After completing this activity, family physicians will be better able to:

  • Implement evidence-based secondary prevention recommendations in post-ACS patients
  • Explain the role and rationale for use of the five major classes of medication prescribed at discharge post-ACS
  • Address patient concerns in the period immediately following discharge post-ACS
  • Appreciate the benefits and practice of cardiac rehabilitation in post-ACS patients
  • Assess and monitor patients for psychosocial issues that may impact post-ACS outcomes

Faculty

Sharon K. Duffy, RN, MS, CRRN
Manager, Integrative Medicine
Madonna ProActive Health & Fitness
Lincoln, NE

Clare A. Hawkins, MD, MSc, FAAFP
Family Medicine Residency Director
San Jacinto Methodist Hospital
Baytown, TX

Kim A. Eagle, MD, MACC
Albion Walter Hewlett Professor of Internal Medicine
Director, Cardiovascular Center
University of Michigan Health System
Ann Arbor, MI

Planning Committee

Sharon K. Duffy, RN, MS, CRRN
Manager, Integrative Medicine
Madonna ProActive Health & Fitness
Lincoln, NE

Kim A. Eagle, MD, MACC
Albion Walter Hewlett Professor of Internal Medicine
Director, Cardiovascular Center
University of Michigan Health System
Ann Arbor, MI

Clare A. Hawkins, MD, MSc, FAAFP- Chair
Family Medicine Residency Director
San Jacinto Methodist Hospital
Baytown, TX

Jasen W. Gundersen, MD, MBA, SFHM
Inpatient Clinical Services Chief
Division Chief, Hospital Medicine
UMass Memorial Medical Center
Clinical Associate Professor of Medicine and Family & Community Health
UMass Medical School
Worcester, MA

CME Accreditation

This activity, Achieving Optimal Outcomes After ACS, has been reviewed and is acceptable for up to 1 Prescribed credit(s) by the American Academy of Family Physicians. This activity conforms to the AAFP criteria for evidence-based CME clinical content. AAFP accreditation begins November 15, 2010. Term of approval is for 2 year(s) from this date with the option of yearly renewal.

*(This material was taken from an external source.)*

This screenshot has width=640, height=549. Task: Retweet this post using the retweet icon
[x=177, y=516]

The Evidence-Based CME clinical content designated for this activity was based on practice recommendations that were the most current with the strongest level of evidence available at the time this activity was approved. Since some clinical research is ongoing, the American Academy of Family Physicians recommends that learners verify sources and review these and other recommendations prior to implementation into practice.

The AAFP is accredited by the Accreditation Council for Continuing Medical Education (ACCME) to provide continuing medical education for physicians.

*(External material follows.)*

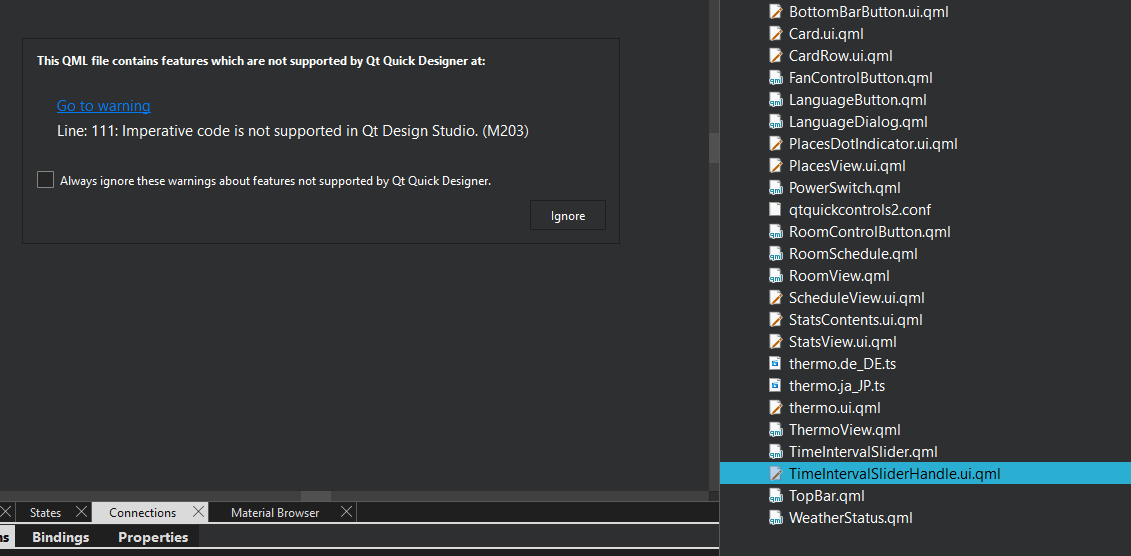Close the States tab with its X
The width and height of the screenshot is (1131, 556).
[x=82, y=512]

The American Academy of Family Physicians designates this education activity for a maximum of 1 AMA PRA Category 1 credit(s)™. Physicians should only claim credit commensurate with the extent of their participation in the activity.

Agenda

Introduction and Opening Remarks

Module 1: Discharge and Early Risk Stratification

Module 2: ACS Risk Factor Management

Module 3: Demystifying Cardiac Rehabilitation

Closing Remarks

Disclosures

It is the policy of the AAFP that all CME planning committee/faculty/authors/editors/staff disclose relationships with commercial entities upon nomination/invitation of participation. Disclosure documents are reviewed for potential conflict of interests and, if identified, they are resolved prior to confirmation of participation. Only those participants who had no conflict of interest or who agreed to an identified resolution process prior to their participation were involved in this CME activity.

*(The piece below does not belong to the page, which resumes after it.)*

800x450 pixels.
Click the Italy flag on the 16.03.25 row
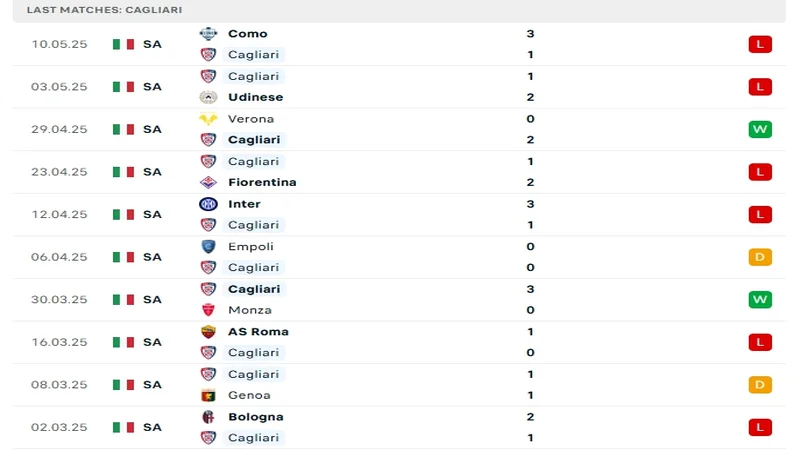point(123,342)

The AAFP and MedEd Architects, LLC staffs have indicated that they have no relationships to disclose relating to the subject matter of the activity. Dr. Eagle and Ms. Duffy returned disclosure forms indicating that they have no financial interest in or affiliation with any commercial supporter or providers of any commercial services discussed in this educational material. Dr. Hawkins returned a disclosure form indicating that he assisted Boehringer Ingelheim with manuscript preparation and validation for a chronic obstructive pulmonary disease (COPD) screener.